| What this task involves |
The answer is the data below, repeated exactly, with no pictures included.

** Data shown follows **

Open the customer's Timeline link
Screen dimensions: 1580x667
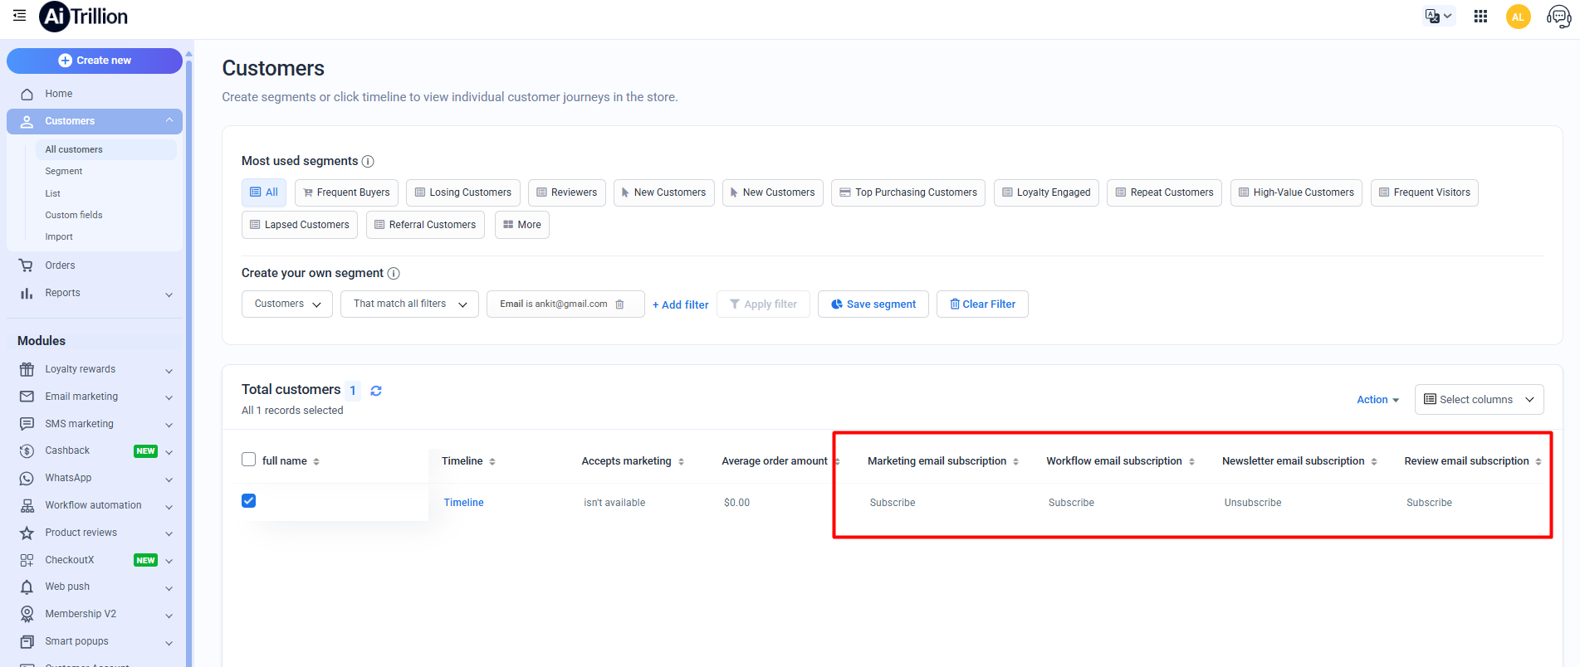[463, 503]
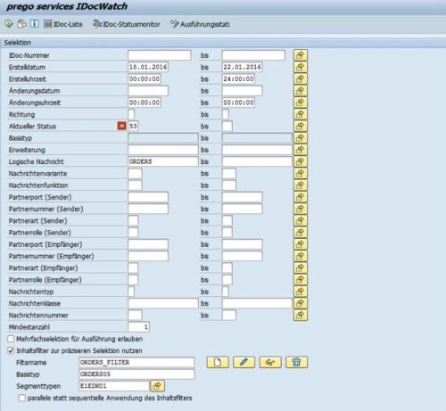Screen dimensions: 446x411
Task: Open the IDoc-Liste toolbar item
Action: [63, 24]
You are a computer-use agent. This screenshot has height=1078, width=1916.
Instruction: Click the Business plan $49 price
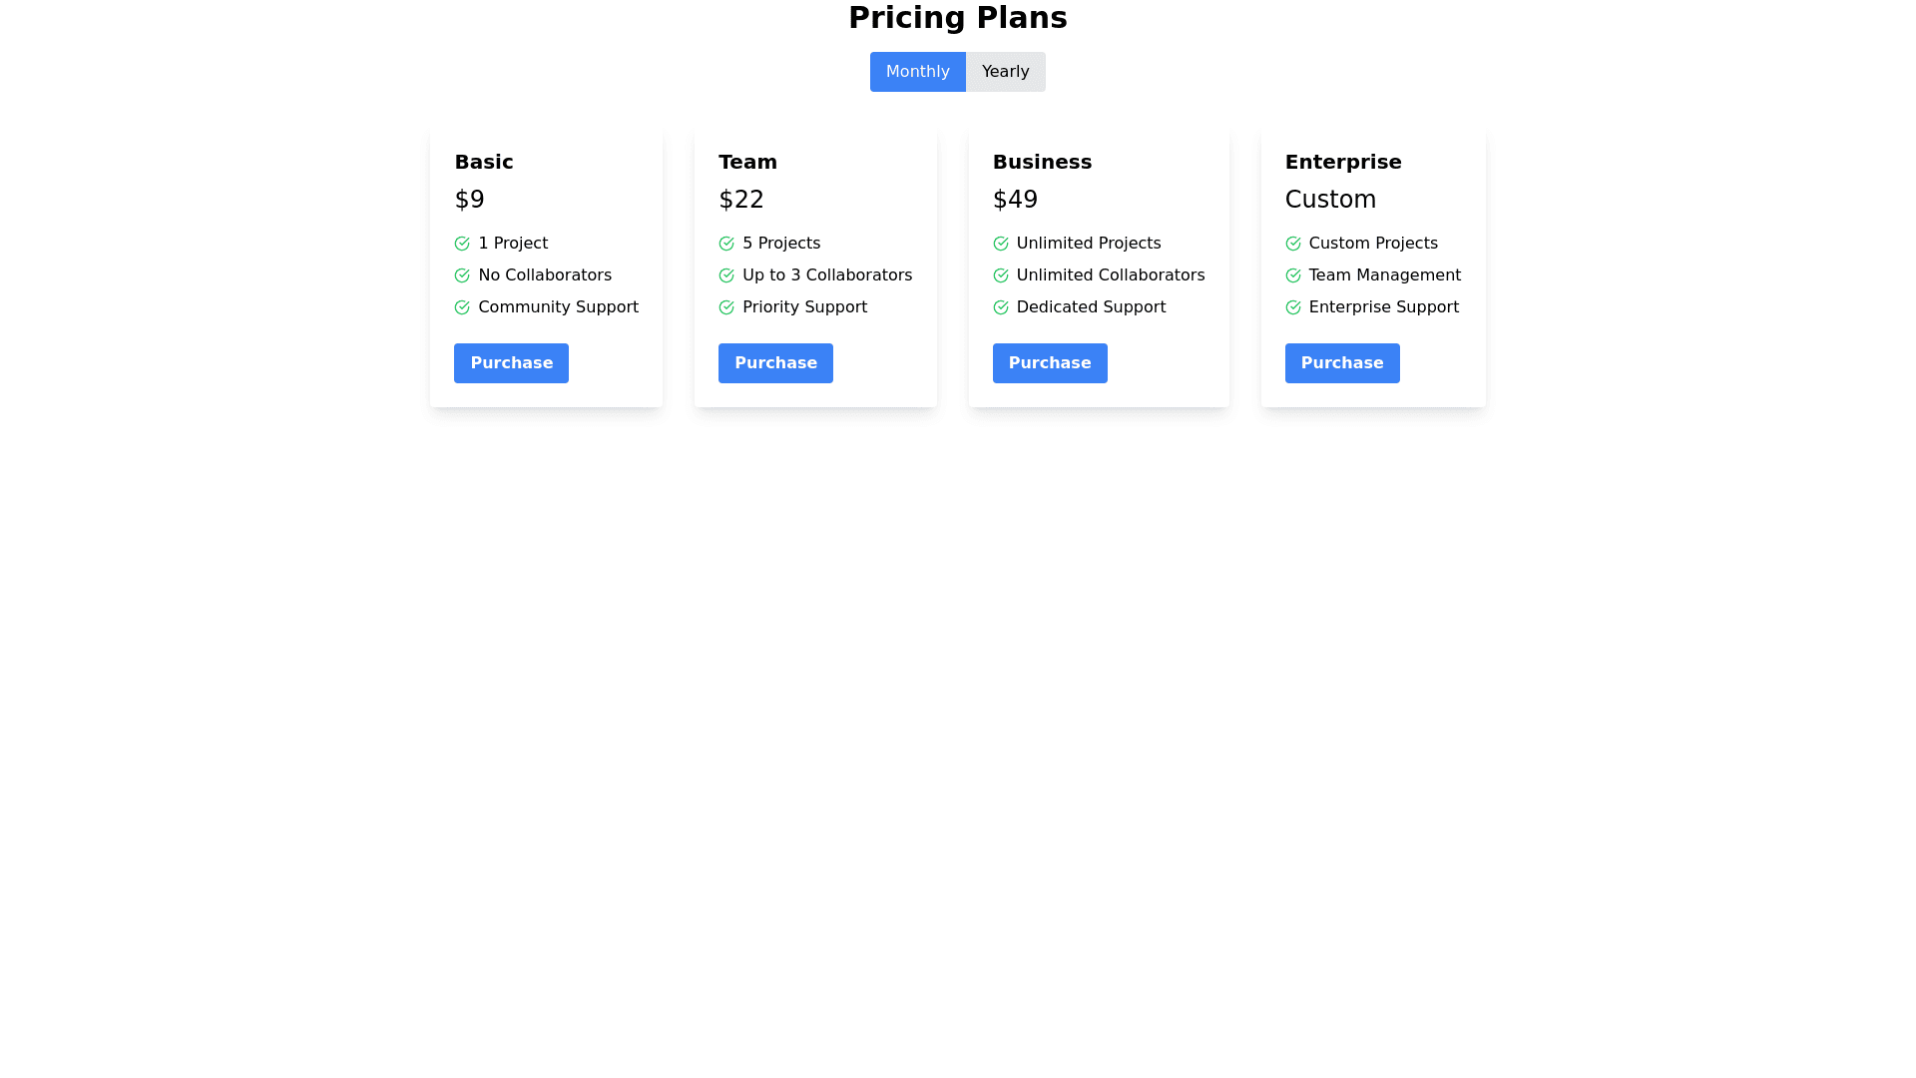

** End of Data shown **

| Exercise solution |
Open the customer's Timeline link
Screen dimensions: 1580x667
[463, 503]
Screen dimensions: 446x411
Task: Open the IDoc-Liste toolbar item
Action: [63, 24]
You are a computer-use agent. This screenshot has height=1078, width=1916.
Instruction: Click the Business plan $49 price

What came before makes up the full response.